[[ SUPPLIED ENTRIES open ]]
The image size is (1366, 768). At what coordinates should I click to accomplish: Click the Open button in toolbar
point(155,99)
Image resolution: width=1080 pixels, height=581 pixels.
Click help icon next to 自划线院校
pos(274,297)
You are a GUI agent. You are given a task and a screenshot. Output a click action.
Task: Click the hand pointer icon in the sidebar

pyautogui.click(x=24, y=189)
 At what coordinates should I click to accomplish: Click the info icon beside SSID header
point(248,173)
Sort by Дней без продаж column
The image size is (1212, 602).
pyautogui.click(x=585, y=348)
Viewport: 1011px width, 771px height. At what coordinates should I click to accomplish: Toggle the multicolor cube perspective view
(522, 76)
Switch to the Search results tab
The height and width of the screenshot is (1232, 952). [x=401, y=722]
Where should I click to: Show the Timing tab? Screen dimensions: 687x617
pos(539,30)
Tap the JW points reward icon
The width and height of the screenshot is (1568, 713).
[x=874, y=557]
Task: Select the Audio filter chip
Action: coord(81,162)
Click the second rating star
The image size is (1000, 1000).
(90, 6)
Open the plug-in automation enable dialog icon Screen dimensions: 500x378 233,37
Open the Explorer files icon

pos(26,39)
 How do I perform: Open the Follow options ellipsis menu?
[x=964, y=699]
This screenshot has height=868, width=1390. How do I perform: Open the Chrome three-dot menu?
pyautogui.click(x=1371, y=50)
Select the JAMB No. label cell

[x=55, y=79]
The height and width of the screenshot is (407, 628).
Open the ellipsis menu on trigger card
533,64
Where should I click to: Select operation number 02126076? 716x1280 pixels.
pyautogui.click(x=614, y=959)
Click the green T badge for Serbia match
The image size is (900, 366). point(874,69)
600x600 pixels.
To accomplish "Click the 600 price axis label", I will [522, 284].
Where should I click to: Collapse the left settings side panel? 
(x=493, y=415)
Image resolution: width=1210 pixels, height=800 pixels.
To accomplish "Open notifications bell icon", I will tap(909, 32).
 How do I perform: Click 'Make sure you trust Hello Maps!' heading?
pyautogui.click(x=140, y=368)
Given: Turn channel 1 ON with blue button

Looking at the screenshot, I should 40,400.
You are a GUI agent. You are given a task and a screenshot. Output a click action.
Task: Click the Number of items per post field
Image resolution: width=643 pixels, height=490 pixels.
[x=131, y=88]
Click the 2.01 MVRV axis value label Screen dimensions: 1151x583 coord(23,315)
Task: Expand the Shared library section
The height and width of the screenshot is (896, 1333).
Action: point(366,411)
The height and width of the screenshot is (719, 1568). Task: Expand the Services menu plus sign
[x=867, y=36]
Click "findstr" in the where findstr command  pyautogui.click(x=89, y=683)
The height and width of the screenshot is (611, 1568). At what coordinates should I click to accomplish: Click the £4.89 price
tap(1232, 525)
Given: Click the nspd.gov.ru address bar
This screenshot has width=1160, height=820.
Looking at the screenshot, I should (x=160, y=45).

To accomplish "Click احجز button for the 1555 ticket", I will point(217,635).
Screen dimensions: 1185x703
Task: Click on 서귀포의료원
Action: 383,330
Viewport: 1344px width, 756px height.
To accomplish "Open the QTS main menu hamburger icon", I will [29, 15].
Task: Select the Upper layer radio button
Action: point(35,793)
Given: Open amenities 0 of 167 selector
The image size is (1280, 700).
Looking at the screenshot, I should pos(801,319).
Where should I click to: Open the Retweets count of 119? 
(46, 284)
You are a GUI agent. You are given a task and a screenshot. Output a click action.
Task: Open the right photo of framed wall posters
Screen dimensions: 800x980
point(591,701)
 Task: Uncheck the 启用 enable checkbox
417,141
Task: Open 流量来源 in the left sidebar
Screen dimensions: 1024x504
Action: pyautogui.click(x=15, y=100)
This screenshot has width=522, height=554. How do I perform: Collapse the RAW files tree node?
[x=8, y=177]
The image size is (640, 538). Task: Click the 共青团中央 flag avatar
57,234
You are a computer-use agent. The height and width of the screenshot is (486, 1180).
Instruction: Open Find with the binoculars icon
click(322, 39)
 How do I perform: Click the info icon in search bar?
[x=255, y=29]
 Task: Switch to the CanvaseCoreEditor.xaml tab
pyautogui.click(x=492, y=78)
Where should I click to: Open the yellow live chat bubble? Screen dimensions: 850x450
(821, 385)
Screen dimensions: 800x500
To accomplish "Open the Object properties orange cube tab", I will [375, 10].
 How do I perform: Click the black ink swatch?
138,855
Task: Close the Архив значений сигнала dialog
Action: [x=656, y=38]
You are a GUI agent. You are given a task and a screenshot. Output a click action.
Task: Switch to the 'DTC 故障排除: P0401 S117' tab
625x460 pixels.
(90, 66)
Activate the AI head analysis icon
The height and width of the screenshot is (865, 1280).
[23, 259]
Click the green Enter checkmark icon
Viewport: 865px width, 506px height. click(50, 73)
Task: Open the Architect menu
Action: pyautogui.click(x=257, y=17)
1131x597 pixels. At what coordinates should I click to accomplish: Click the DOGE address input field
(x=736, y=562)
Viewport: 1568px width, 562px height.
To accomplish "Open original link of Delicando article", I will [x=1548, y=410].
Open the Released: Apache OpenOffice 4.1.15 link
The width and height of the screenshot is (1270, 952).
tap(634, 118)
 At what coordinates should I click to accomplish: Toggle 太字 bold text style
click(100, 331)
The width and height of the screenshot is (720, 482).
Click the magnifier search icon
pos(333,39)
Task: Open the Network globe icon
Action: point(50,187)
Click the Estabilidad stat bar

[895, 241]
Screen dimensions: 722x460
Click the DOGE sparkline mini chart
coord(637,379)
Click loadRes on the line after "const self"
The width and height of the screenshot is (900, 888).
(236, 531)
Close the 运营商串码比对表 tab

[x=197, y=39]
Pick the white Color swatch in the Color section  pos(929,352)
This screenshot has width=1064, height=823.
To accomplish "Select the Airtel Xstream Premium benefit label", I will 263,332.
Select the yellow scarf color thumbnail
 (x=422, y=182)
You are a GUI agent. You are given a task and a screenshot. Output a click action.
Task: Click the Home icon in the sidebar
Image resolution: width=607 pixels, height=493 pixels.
[[ SUPPLIED ENTRIES closed ]]
## PROMPT
If "axis" is in a line of the listing above, count that line; give the final number and nothing more.

## REPLY
2